Playing the long game on progressive taxes
Moreover, this sets us up for a real fight next year. Woo is shortly to be replaced by progressive Alexis Mercedes Rinck, following a decisive victory in the November election. That could mean a 5-4 majority for a capital gains tax — or even a supermajority, if Rob “this is the right tax at the wrong time” Saka can be convinced that the time is right.
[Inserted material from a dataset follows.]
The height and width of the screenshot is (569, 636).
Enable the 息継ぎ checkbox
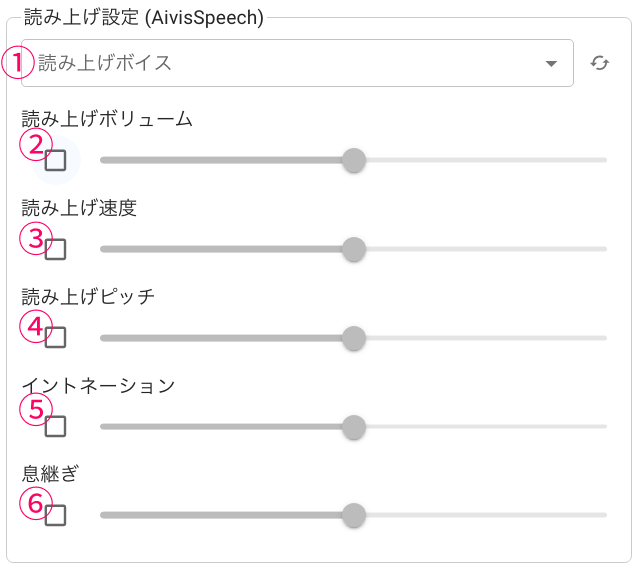tap(56, 516)
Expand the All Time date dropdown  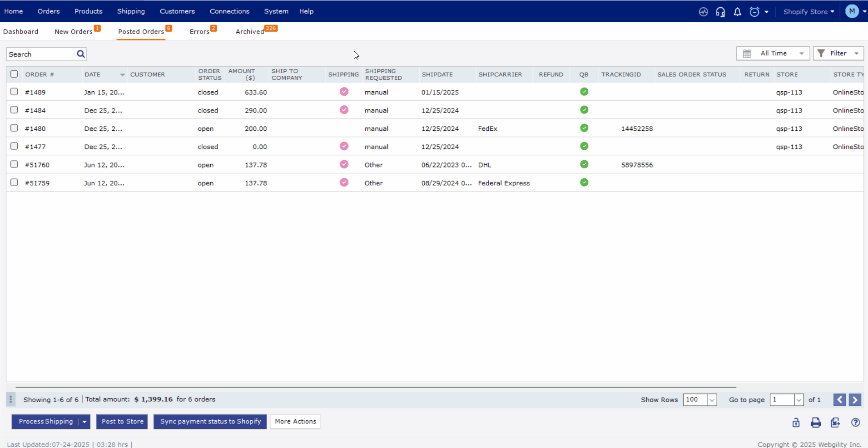click(x=773, y=54)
City staff estimate that a 2% Seattle capital gains tax, layered on top of the 7% statewide tax that just survived a repeal effort with flying colors, could generate from $16 million to $51 million per year. It’s a wide range because the tax base is small (fewer than a thousand households) and revenue in a given year will depend on the vagaries of the stock market, individual decisions to sell assets, and so on.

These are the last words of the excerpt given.